I just watched a documentary, “The Ivory Tower” and it focused on higher education, the cost of student loans, and alternatives to the traditional four year degree plan. What was really amazing about this doc (besides how well it was produced, shot, and edited) was how many options besides amassing large amounts of student loans there were, and how many schools are looking at other ways to get information to the public besides the typical lecture/student dynamic.
Link to director interview
The Cooper Union was a free art and design school in New York until early this year. The current President just instituted tuition to pay for debts the school took on by overbuilding, and in response the students had a summer long protest and are still fighting to return Cooper Union to a free education.

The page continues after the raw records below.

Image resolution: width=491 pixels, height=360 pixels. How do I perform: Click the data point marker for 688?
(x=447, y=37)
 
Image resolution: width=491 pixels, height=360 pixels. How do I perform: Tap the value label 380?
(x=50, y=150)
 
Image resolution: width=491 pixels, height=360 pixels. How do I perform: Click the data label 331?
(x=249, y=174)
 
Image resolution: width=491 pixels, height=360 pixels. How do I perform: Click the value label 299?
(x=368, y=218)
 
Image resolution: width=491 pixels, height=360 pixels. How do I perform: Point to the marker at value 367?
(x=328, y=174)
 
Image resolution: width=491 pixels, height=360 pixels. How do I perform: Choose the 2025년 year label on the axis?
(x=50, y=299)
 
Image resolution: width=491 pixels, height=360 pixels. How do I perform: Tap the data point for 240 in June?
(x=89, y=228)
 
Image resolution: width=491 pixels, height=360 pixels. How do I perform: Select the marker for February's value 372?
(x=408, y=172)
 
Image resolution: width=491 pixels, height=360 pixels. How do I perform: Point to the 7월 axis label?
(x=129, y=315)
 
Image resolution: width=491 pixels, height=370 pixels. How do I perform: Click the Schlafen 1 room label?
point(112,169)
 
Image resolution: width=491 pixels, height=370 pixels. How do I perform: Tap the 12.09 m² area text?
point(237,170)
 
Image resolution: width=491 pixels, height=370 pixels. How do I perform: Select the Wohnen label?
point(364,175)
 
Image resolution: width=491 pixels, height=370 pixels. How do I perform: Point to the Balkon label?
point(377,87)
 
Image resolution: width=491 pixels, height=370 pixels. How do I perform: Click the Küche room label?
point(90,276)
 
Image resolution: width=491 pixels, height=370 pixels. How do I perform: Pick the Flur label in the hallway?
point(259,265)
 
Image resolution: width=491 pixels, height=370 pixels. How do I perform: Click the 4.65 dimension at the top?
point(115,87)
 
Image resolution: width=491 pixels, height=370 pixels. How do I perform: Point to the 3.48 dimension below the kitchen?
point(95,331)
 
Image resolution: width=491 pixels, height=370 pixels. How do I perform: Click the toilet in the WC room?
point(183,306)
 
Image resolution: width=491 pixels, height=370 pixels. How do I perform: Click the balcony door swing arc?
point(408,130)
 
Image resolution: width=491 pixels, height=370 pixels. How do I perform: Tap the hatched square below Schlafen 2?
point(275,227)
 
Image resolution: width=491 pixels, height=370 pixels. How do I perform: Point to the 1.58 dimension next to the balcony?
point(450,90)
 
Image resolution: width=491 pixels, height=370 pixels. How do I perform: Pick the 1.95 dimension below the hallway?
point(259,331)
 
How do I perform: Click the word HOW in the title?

Students of Cooper Union Website
It is an amazing and powerful story– and one that really begs whether education is a right or a privilege. And if it is a privilege, why is it only for the rich and those able to afford it? Does continuing the class system, and potentially making it more dynamic still make it a privilege? Des a the massive student loan taken on by the poor, middle class, and those unable to fully afford college really make life better? Does the massive student debt actually give you more money in your life when you pay that debt balance until you die? When you are contacted by creditors whether you can afford it or not, and there is no way to declare bankruptcy?
I think it’s time for more people to ask questions and look at solutions when we have 1 trillion dollars of student loan debt, and over half of the students loans are in deferment or default.